Table 4.
Binding Affinities at hD2R, hD3R and Chimeric Receptors for Compound 8d
| IABN | Compound 8d | ||
|---|---|---|---|
|
D2 Wild type | 0.03 ± 0.004 | 9,163 ± 3731 |
|
Chimera A | 0.05 ± 0.009 | 2,369 ± 945 |
|
Chimera B | 0.02 ± 0.004 | 13.9 ± 1.8 |
|
Chimera C | 0.02 ± 0.006 | 20.8 ± 3.0 |
|
Chimera D | 0.01 ± 0.003 | 11.5 ± 2.1 |
|
Chimera E | 0.03 ± 0.001 | 1.7 ± 0.1 |
|
Chimera F | 0.03 ± 0.011 | 2.9 ± 0.3 |
|
D2/D3 E2 loop | 0.08 ± 0.007 | 245 ± 37 |
|
D3/D2 E2 loop | 0.03 ± 0.004 | 31.5 ± 3.0 |
|
D3 Wild type | 0.04 ± 0.003 | 5.4 ± 0.6 |
All of the dissociation constants are expressed as nM and are the mean± S.E.M. For IABN Kd values were obtained by Scatchard analysis of direct binding studies and values for the other compounds are Ki values obtained from competitive radioligand binding analysis.
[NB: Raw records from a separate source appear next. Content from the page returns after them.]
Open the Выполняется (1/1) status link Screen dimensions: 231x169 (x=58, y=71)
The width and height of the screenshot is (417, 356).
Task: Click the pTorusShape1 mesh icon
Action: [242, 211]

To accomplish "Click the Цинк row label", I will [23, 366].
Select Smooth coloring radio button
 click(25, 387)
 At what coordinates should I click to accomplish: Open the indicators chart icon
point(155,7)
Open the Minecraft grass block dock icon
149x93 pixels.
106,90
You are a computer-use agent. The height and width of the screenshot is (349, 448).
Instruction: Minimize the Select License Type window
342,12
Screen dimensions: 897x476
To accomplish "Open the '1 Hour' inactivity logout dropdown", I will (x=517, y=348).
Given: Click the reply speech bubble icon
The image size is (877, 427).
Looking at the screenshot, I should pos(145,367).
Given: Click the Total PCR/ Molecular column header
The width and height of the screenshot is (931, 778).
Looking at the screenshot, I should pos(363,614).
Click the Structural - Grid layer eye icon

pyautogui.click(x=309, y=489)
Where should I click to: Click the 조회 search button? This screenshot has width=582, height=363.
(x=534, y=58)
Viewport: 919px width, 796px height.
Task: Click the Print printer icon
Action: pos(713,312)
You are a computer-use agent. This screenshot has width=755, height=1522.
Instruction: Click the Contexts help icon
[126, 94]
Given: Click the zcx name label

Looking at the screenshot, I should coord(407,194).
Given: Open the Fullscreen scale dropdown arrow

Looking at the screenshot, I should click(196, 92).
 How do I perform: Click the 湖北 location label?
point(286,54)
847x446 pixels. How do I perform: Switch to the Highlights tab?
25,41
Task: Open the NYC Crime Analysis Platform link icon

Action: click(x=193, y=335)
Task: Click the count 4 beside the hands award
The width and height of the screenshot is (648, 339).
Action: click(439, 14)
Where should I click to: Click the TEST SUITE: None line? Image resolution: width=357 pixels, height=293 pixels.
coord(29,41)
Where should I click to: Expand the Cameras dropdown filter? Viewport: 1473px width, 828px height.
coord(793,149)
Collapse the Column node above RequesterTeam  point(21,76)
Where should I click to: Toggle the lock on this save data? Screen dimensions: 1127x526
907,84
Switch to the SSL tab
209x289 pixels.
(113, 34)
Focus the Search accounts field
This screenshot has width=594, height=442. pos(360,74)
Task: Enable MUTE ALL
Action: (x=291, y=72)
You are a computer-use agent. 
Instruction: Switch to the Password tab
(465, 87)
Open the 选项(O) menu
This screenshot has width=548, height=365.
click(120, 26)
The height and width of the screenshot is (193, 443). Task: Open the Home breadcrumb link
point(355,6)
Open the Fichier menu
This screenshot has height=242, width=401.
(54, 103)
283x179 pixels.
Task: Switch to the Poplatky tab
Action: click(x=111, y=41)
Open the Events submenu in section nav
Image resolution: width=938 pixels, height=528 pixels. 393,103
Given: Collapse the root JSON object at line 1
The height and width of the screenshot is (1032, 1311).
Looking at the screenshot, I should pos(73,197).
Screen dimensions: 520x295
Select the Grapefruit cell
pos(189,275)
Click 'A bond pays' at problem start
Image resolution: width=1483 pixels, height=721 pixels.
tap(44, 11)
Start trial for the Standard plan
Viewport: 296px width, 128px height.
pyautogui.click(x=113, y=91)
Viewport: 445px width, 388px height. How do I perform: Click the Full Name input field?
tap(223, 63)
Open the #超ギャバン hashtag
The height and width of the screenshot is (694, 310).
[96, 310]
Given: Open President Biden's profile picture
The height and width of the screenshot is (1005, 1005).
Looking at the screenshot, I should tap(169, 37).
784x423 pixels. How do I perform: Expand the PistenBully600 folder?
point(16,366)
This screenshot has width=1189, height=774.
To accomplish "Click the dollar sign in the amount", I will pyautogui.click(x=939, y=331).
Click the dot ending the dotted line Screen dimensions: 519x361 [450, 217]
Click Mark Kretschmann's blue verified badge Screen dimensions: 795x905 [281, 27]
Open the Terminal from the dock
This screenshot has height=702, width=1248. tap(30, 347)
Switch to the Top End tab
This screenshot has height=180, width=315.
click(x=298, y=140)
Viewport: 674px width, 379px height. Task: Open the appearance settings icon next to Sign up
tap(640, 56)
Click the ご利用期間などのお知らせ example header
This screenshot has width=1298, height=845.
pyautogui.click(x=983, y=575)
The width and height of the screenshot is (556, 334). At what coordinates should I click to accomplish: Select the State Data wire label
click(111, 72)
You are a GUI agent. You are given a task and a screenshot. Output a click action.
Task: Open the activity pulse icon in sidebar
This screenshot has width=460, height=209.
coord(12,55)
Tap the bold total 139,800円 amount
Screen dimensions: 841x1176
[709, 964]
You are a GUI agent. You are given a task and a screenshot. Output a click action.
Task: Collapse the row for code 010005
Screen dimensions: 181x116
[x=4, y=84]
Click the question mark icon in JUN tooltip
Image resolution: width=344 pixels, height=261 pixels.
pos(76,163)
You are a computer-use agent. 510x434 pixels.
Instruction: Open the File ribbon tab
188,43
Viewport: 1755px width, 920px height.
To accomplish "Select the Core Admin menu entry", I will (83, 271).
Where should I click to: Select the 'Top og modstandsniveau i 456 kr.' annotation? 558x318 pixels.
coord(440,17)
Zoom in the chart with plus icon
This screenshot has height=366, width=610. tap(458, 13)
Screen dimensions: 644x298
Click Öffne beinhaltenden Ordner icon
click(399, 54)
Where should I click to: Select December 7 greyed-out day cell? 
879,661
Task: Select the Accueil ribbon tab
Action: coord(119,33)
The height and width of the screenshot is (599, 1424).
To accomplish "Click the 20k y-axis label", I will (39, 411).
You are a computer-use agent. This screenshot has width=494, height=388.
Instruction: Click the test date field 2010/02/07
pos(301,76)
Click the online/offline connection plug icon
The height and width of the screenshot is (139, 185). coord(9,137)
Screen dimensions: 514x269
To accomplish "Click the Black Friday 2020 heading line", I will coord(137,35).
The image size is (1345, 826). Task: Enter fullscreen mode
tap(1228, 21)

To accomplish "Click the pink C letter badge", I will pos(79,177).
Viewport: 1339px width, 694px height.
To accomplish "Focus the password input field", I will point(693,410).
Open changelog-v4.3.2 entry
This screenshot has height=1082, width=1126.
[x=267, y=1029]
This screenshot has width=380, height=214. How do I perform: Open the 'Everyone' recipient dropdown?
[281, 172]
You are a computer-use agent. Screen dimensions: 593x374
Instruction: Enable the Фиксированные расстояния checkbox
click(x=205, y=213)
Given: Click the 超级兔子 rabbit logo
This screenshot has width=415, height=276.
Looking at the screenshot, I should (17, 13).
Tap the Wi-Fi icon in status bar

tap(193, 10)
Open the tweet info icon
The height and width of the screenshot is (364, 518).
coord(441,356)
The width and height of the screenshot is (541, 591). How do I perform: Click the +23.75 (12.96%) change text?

The number of independent experiments performed to obtain the mean values is n ≥ 3 for the chimeric receptors. For the binding of 125I-IABN to D2R wild type n = 10 and for the D3R wild type n = 13. For the binding of 8d to D2R wild type n = 7 and for the D3R wild type n = 5.